FIG. 4.

Lipid analyses of plasma membranes and DRMs. (A) The lipids from plasma membranes (PM) and DRMs were analyzed by 1D-TLC before or after alkaline methanolysis. All lipids were stained with CuSO₄, whereas ninhydrin was used to detect specifically lipids containing free amino groups. The position of standards of a known identity is indicated at the left of each chromatogram. PA, phosphatidic acid; PI, phosphatidylinositol; PS, phosphatidylserine; FA, fatty acids; St, sterols; CPE, ceramide-phosphorylethanolamine. (B) Analysis of the lipids from plasma membranes (PM) and DRMs by 2D-HPTLC (staining with CuSO₄). All lipids are abbreviated as in panel A or as defined in the text. Question marks indicate unidentified lipids. (C) Analysis of the fatty acids in the glycerophospholipid fraction (pool of PC, PI, PS, LPE, and LPC) of plasma membranes (□) and DRMs (░⃞). The results are expressed as a percentage of the total fatty acids identified in glycerophospholipids from plasma membranes and DRMs.
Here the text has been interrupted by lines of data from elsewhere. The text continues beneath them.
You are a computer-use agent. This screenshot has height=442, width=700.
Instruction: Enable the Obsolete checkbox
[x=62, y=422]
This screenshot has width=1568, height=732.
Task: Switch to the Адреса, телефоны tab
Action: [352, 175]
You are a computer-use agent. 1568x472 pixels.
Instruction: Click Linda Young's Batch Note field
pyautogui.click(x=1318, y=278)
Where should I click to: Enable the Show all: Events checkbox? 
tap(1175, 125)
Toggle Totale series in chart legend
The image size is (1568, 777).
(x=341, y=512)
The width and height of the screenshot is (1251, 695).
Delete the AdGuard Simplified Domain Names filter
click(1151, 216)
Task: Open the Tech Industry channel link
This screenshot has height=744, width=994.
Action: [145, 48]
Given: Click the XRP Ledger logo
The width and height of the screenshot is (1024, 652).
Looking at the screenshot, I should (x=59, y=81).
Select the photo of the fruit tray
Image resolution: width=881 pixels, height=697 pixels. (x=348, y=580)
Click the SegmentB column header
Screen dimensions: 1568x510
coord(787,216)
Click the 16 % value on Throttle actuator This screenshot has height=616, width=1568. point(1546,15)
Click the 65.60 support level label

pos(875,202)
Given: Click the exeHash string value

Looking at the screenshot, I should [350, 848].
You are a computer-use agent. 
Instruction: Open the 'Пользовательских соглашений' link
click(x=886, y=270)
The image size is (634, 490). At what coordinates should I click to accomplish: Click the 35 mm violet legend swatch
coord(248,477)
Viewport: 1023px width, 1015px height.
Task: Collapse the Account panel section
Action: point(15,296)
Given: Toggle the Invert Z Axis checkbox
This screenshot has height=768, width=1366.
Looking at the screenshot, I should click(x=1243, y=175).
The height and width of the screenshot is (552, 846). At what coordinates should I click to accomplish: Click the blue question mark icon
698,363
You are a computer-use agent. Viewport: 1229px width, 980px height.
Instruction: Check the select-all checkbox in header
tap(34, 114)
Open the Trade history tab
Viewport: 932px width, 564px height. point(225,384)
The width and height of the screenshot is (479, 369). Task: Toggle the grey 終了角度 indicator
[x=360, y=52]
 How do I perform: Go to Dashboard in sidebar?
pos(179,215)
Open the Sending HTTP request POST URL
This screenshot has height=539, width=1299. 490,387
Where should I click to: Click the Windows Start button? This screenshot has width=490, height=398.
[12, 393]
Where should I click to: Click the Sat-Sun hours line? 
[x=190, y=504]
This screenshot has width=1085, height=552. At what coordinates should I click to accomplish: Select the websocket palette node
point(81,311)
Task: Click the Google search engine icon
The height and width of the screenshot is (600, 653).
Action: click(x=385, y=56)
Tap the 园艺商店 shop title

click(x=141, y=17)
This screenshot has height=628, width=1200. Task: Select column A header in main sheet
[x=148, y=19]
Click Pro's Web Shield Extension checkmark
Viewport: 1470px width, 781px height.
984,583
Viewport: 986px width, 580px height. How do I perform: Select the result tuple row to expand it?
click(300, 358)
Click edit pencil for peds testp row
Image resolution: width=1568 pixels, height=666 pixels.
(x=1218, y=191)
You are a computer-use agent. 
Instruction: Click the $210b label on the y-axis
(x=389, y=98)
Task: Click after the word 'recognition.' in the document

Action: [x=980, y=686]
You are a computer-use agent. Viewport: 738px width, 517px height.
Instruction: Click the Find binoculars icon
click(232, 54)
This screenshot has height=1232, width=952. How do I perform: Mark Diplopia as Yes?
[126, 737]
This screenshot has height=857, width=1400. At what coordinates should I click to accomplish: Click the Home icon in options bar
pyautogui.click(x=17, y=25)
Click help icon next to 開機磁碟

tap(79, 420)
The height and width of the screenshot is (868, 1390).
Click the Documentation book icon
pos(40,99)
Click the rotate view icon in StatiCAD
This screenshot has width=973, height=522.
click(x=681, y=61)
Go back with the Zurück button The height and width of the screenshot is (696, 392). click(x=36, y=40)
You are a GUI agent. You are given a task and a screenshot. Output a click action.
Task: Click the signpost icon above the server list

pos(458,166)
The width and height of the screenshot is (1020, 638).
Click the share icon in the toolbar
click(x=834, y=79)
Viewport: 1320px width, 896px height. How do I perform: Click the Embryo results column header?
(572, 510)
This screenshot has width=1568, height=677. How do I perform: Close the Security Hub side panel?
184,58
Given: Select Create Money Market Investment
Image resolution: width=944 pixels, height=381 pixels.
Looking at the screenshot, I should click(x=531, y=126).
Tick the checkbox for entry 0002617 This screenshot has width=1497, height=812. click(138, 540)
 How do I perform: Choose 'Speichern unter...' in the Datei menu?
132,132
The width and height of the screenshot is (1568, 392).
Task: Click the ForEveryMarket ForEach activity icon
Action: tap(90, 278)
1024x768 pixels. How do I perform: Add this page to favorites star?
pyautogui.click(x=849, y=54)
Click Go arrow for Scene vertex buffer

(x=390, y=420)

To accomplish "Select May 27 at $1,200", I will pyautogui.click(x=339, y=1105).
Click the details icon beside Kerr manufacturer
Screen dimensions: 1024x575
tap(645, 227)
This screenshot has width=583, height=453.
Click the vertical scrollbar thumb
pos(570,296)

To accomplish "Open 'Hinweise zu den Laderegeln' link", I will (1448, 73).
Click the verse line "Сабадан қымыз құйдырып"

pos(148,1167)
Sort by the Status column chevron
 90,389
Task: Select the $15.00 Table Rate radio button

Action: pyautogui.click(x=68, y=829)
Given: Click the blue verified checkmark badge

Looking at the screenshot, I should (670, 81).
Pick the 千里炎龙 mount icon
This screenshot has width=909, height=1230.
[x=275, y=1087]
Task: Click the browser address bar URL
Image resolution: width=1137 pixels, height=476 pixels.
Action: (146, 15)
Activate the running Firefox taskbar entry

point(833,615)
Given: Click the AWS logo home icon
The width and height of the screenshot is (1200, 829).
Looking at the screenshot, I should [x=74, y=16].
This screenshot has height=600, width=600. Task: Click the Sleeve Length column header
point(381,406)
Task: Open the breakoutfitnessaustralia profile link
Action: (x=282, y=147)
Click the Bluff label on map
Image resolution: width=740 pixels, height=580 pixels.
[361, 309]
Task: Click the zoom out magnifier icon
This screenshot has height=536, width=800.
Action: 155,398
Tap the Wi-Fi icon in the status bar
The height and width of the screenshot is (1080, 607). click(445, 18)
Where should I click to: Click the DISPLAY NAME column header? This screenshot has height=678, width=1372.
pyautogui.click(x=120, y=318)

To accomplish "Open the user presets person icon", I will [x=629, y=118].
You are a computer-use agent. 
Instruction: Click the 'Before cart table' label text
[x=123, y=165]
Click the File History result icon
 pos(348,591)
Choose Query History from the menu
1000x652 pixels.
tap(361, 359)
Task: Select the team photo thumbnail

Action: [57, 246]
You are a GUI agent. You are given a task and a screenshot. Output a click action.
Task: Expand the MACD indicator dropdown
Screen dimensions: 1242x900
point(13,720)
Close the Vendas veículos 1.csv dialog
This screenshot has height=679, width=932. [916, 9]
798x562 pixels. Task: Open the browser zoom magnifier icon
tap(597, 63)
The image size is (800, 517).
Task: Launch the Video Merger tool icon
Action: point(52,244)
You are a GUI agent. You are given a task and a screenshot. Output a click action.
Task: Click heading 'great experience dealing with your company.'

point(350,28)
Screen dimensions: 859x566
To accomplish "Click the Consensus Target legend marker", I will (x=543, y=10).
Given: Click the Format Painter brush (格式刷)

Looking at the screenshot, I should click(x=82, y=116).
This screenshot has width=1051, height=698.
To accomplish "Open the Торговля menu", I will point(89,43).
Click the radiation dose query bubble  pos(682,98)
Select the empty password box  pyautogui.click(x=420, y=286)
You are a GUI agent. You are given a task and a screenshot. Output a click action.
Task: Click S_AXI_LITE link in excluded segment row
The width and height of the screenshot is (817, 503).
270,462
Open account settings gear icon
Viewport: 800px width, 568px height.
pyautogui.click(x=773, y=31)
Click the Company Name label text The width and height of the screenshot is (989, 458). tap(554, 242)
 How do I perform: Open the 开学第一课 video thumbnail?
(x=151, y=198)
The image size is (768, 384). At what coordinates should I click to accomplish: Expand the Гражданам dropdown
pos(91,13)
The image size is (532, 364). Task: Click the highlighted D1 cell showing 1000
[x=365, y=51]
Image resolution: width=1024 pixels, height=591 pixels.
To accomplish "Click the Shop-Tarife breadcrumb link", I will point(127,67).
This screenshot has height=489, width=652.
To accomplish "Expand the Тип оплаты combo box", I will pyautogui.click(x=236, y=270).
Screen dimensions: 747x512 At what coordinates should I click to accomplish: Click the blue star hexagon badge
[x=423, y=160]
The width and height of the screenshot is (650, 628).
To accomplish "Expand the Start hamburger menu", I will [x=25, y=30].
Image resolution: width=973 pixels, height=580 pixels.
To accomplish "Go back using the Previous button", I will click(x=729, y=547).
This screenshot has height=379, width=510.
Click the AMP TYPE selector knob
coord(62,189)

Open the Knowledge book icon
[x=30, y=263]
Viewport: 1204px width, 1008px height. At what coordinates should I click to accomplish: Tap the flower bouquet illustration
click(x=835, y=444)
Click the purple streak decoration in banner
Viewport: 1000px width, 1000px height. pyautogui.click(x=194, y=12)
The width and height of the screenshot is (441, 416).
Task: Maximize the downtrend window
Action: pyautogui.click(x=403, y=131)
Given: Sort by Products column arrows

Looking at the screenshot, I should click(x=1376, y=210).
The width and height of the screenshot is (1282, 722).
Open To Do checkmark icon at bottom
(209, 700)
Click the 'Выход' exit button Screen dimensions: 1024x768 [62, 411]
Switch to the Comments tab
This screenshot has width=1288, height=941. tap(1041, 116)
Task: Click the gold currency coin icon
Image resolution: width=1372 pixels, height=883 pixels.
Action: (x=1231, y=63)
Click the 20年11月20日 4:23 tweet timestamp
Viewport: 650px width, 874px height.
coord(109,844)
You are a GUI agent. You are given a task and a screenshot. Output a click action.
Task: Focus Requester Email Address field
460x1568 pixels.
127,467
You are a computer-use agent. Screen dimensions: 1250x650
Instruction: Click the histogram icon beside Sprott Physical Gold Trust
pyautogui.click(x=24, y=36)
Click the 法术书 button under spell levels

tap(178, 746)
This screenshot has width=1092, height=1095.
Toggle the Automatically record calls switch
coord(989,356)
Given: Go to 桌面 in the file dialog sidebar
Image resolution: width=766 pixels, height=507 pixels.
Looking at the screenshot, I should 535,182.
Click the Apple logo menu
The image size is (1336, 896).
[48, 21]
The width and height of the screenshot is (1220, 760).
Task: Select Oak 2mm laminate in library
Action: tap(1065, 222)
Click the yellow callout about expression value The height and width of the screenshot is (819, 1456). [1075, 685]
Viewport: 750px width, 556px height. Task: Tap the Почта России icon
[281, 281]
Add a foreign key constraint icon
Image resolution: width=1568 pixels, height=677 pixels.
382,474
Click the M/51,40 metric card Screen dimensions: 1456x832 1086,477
The data from a typical experiment of five independent analyses are shown. In the case of fatty acids representing <2% of the total fatty acids, the standard deviation did not exceed 50%; a maximum of 15% standard deviation was obtained for fatty acids occurring in proportions higher than 2%. c, double bond with a cis configuration. The percentage of total saturated fatty acids in the glycerophospholipids from the plasma membrane was 35% as opposed to 65% in the DRMs. (D) Same as in panel C, but in the case of the fatty acids present in the PE fraction. (E) 2D-HPTLC of methanolyzed lipids from DRMs stained with CuSO₄; identical results were obtained with the lipids from plasma membranes (not shown). Lipid abbreviations are as in panel A.